Le dimissioni di un ricercatore di OpenAI riaccendono il dibattito su trasparenza, etica e governance dell’intelligenza artificiale. Secondo un’inchiesta di Wired, l’azienda avrebbe scoraggiato la pubblicazione di studi sugli effetti economici negativi dell’IA, alimentando tensioni interne mentre OpenAI accelera la sua trasformazione in colosso globale a scopo di lucro.
OpenAI, tra i protagonisti mondiali dell’intelligenza artificiale generativa, è finita al centro di nuove polemiche dopo le dimissioni di Tom Cunningham, ricercatore del team di analisi economica. In un messaggio interno di commiato, Cunningham ha accusato l’azienda di essersi progressivamente allontanata dalla ricerca indipendente, assumendo un ruolo sempre più simile a quello di un apparato comunicativo orientato alla promozione dei propri prodotti.

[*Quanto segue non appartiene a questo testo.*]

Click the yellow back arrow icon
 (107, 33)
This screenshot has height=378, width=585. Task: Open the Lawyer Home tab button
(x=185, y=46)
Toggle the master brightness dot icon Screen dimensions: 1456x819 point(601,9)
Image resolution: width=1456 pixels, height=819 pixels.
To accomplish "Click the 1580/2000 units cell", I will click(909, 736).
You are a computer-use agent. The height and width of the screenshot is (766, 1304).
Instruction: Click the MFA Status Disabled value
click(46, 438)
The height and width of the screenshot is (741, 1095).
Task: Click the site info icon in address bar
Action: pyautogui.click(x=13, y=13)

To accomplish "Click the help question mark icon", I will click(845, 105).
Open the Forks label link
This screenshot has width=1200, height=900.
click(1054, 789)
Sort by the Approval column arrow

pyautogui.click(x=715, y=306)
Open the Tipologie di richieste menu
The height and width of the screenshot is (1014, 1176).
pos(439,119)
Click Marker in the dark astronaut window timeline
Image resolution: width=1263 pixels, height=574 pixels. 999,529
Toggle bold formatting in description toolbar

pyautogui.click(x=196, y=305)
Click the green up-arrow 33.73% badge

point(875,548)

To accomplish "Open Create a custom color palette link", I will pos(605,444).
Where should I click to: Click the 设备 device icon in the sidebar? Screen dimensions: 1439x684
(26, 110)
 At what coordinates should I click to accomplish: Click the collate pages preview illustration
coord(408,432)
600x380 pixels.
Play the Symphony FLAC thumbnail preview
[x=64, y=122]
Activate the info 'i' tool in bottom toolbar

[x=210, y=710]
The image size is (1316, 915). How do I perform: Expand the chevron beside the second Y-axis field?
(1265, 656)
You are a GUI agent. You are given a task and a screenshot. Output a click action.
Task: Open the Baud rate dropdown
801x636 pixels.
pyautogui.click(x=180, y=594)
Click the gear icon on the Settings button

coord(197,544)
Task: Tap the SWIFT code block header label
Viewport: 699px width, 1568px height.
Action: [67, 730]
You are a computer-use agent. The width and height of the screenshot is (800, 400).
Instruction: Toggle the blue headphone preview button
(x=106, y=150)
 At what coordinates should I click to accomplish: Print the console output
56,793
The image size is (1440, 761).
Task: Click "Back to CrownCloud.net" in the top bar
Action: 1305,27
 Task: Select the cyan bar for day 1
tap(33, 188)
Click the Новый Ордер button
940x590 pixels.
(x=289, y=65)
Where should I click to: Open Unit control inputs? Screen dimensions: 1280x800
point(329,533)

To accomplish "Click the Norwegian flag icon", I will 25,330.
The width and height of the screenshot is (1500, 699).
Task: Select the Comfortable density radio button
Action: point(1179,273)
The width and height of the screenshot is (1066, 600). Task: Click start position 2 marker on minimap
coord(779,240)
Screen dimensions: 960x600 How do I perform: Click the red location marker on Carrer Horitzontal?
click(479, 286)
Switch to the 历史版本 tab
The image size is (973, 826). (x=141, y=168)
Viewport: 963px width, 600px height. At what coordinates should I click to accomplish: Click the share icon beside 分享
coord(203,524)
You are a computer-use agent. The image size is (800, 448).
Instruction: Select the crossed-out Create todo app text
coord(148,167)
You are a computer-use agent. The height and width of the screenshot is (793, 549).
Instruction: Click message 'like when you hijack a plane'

Secondo Wired, almeno due ricercatori avrebbero lasciato OpenAI per frustrazione legata alla crescente cautela nel pubblicare studi che evidenziano i potenziali effetti negativi dell’IA su occupazione e stabilità economica. Un cambio di rotta confermato anche da un memo interno del responsabile strategico Jason Kwon, che ha invitato i team a “creare soluzioni” piuttosto che limitarsi a discutere “argomenti difficili”.
Queste tensioni si inseriscono in una trasformazione strutturale di OpenAI. Fondata nel 2016 con una missione no-profit e orientata all’open source, l’organizzazione è oggi una public benefit corporation con modelli proprietari, miliardi di dollari di investimenti e accordi industriali di portata storica, tra cui partnership con Microsoft e piani infrastrutturali da decine di miliardi di dollari. Secondo indiscrezioni, l’azienda starebbe valutando una futura quotazione in borsa con una valutazione fino a 1.000 miliardi di dollari.
Altri ex dipendenti, come William Saunders e Steven Adler, hanno in passato denunciato una priorità crescente data alla velocità di rilascio dei prodotti rispetto alla sicurezza e alla valutazione dei rischi sociali. Un segnale che, per molti osservatori, rafforza la necessità di una governance dell’IA più trasparente, indipendente e responsabile.
Approfondimento – Cronologia essenziale e fonti
- 2016 – Fondazione di OpenAI come organizzazione no-profit
https://openai.com/about - 2019–2023 – Transizione a struttura “capped-profit” e poi public benefit corporation
https://openai.com/our-structure - Settembre 2025 – Rapporto OpenAI sull’uso globale di ChatGPT e produttività
https://www.wired.com - Dicembre 2025 – Inchiesta Wired su dimissioni e censura interna
https://www.wired.com
Consigli di approfondimento
- OECD – AI and the Future of Work: https://www.oecd.org/artificial-intelligence/
- ILO – Generative AI and Jobs: https://www.ilo.org
- Commissione Europea – AI Act: https://digital-strategy.ec.europa.eu
Abstract – Pro, rischi e implicazioni future
Pro: capacità dell’IA di aumentare produttività, innovazione e crescita economica.
Rischi: perdita di fiducia pubblica, distorsione della ricerca, impatti occupazionali sottovalutati.
Conseguenze future: senza trasparenza e pluralismo scientifico, l’IA rischia di accentuare disuguaglianze sociali e tensioni tra interesse pubblico e logiche di mercato.